▶ DIE AUFGABE:
Prüfen Sie, ob die folgenden drei Aussagen mit der Meldung über den Einsatz im Kölner Hauptbahnhof übereinstimmen, und beantworten Sie jede mit Ja oder Nein sowie den entscheidenden Worten der Meldung als wörtlichem Zitat.
1. Der Mann wurde am Sonntagabend im Kölner Hauptbahnhof angetroffen.
2. Der Mann muss eine Restfreiheitsstrafe von 398 Tagen verbüßen.
3. Nach der Behandlung im Krankenhaus wurde der Mann freigelassen.

▶ VORLIEGENDER AUSZUG:
Köln – Ein 25-jähriger deutsch-marokkanischer Staatsangehöriger benötigte am Sonntagabend im Hauptbahnhof medizinische Hilfe und wurde im Zuge des Einsatzes von der Bundespolizei festgenommen.
Nach Angaben der Bundespolizei wurde der 25-Jährige am Sonntagabend im Kölner Hauptbahnhof von Einsatzkräften angetroffen und gab an, Schmerzen zu haben und ärztliche Behandlung zu benötigen. Die Beamten alarmierten den Rettungsdienst und brachten den Mann in die Diensträume der Bundespolizei. Bei der anschließenden Identitätsfeststellung stellten die Einsatzkräfte einen offenen Haftbefehl fest. Laut Bundespolizei muss der Mann aufgrund eines Raubdelikts eine Restfreiheitsstrafe von 389 Tagen verbüßen. Nach der medizinischen Behandlung im Krankenhaus wurde der 25-Jährige der zuständigen Justizvollzugsanstalt übergeben.

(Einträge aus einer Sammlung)
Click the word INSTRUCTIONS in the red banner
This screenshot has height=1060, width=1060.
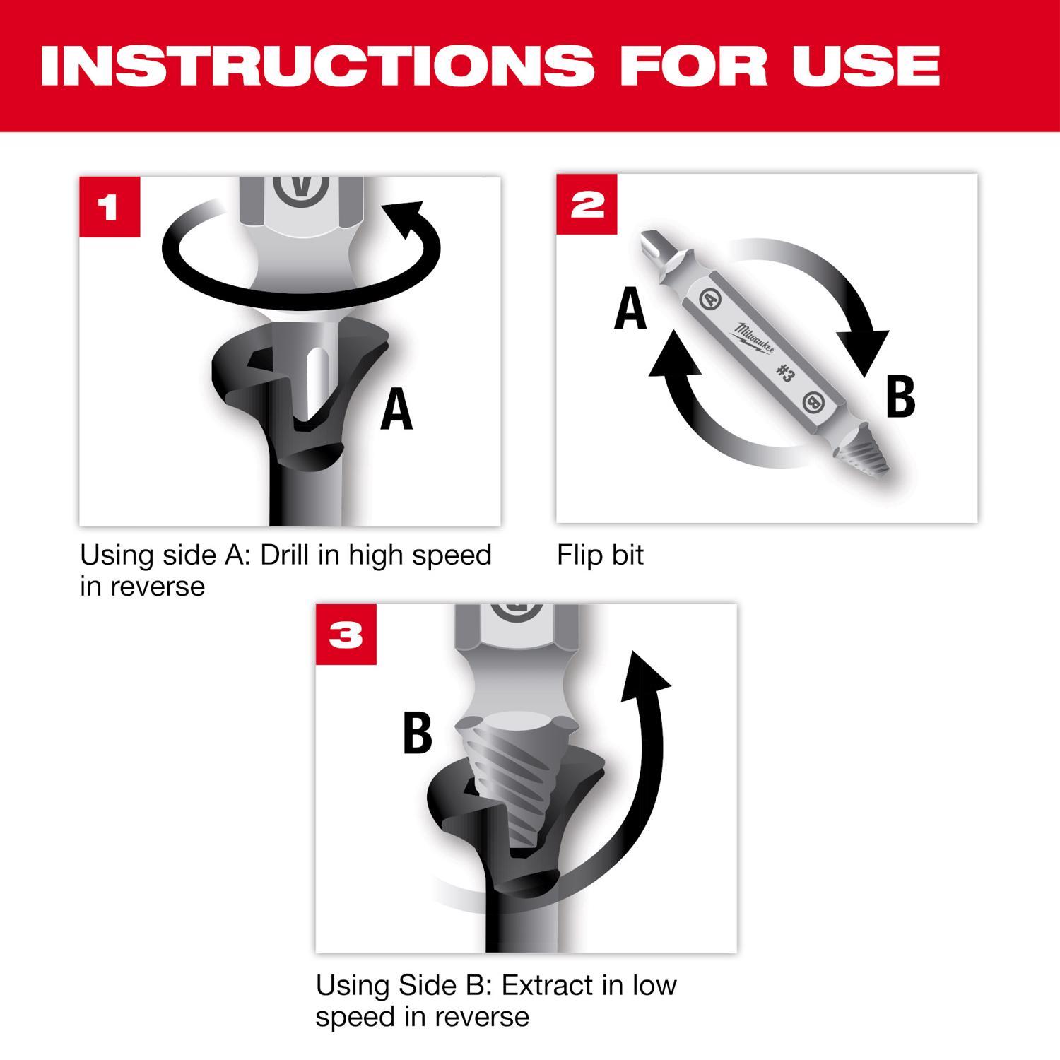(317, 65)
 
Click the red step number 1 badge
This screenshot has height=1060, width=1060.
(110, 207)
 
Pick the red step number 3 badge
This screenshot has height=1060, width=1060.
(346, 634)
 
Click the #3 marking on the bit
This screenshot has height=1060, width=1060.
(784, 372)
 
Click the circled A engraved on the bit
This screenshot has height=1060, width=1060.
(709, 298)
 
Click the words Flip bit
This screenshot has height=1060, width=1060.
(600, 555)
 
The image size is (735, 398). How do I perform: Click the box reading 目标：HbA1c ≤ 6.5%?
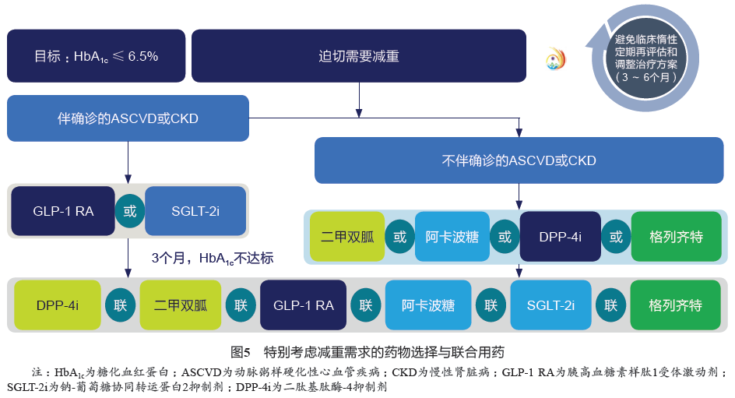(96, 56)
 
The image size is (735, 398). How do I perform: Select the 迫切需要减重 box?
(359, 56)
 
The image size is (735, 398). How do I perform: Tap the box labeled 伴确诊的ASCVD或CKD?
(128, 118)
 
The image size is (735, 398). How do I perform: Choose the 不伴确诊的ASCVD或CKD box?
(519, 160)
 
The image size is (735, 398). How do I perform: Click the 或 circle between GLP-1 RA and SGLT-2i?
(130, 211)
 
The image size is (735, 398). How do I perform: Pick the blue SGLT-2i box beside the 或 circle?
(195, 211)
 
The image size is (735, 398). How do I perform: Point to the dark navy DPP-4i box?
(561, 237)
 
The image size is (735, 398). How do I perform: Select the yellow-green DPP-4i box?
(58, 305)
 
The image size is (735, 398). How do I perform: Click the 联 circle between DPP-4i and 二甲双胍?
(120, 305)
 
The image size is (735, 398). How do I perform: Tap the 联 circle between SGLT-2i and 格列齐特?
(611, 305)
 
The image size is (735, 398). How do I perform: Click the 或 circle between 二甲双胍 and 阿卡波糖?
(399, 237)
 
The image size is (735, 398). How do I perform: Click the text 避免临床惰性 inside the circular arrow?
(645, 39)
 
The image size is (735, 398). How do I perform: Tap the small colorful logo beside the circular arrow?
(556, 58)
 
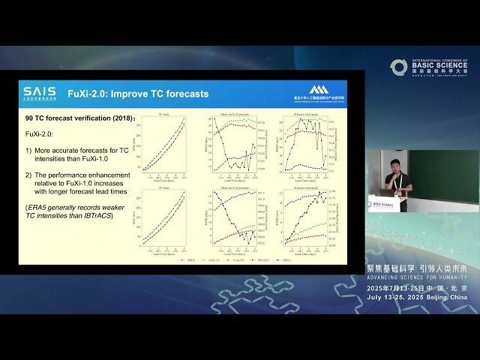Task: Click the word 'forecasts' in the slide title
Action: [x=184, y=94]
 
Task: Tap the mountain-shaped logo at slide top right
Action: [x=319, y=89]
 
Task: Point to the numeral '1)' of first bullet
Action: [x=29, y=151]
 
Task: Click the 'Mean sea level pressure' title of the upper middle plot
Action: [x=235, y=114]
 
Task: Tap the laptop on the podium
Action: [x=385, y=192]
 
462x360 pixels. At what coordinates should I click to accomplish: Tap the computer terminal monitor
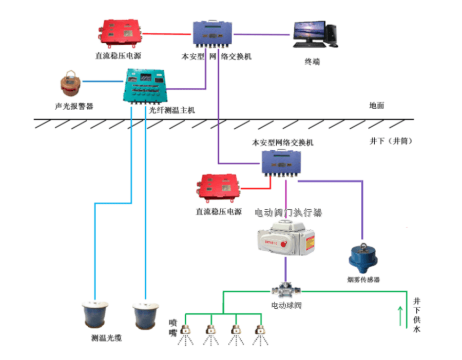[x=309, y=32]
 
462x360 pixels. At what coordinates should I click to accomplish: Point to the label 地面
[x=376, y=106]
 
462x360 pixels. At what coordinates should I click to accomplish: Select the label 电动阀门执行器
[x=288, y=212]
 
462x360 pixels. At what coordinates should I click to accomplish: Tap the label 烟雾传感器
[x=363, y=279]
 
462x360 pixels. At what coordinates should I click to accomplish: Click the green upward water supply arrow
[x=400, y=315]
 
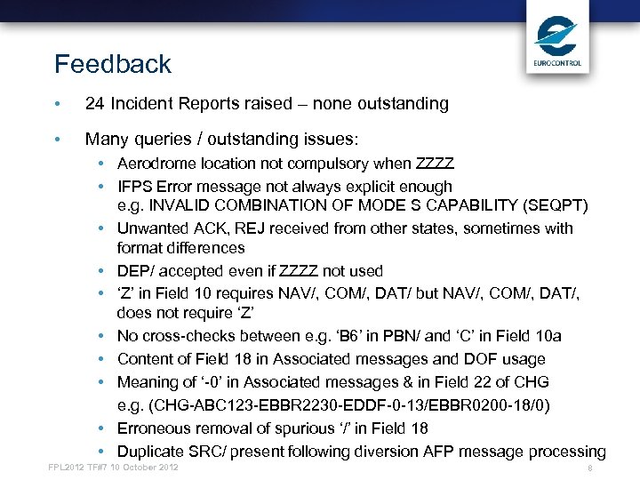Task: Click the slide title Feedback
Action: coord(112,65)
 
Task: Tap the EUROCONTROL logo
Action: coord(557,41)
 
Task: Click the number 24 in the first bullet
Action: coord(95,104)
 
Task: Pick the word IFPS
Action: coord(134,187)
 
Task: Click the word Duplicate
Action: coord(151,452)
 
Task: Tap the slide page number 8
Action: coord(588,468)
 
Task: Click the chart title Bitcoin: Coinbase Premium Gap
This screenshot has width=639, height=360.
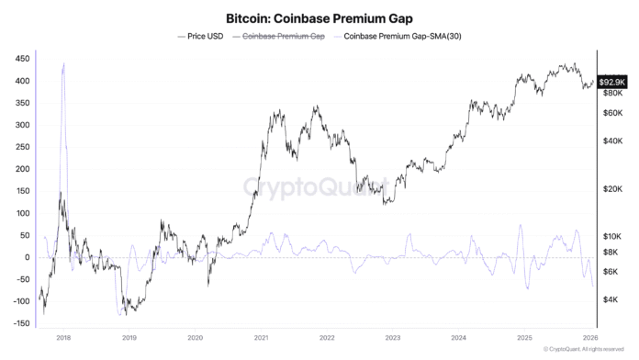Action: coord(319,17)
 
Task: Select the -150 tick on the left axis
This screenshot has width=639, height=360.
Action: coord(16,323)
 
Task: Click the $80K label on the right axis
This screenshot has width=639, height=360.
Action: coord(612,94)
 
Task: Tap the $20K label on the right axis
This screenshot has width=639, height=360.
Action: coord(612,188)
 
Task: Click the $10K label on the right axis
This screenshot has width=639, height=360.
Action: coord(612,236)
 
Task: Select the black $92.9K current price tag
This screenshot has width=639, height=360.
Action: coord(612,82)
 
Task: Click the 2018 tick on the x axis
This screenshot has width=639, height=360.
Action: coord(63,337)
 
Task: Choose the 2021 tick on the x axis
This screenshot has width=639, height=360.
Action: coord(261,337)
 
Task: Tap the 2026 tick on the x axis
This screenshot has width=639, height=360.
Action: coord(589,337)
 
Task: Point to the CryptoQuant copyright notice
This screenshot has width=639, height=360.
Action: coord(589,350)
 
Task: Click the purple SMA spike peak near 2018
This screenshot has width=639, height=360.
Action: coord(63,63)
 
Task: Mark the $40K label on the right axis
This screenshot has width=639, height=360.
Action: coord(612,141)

▶ IHRE LÖSUNG:
1. Ja: „am Sonntagabend im Kölner Hauptbahnhof von Einsatzkräften angetroffen“
2. Nein: „eine Restfreiheitsstrafe von 389 Tagen verbüßen“
3. Nein: „wurde der 25-Jährige der zuständigen Justizvollzugsanstalt übergeben“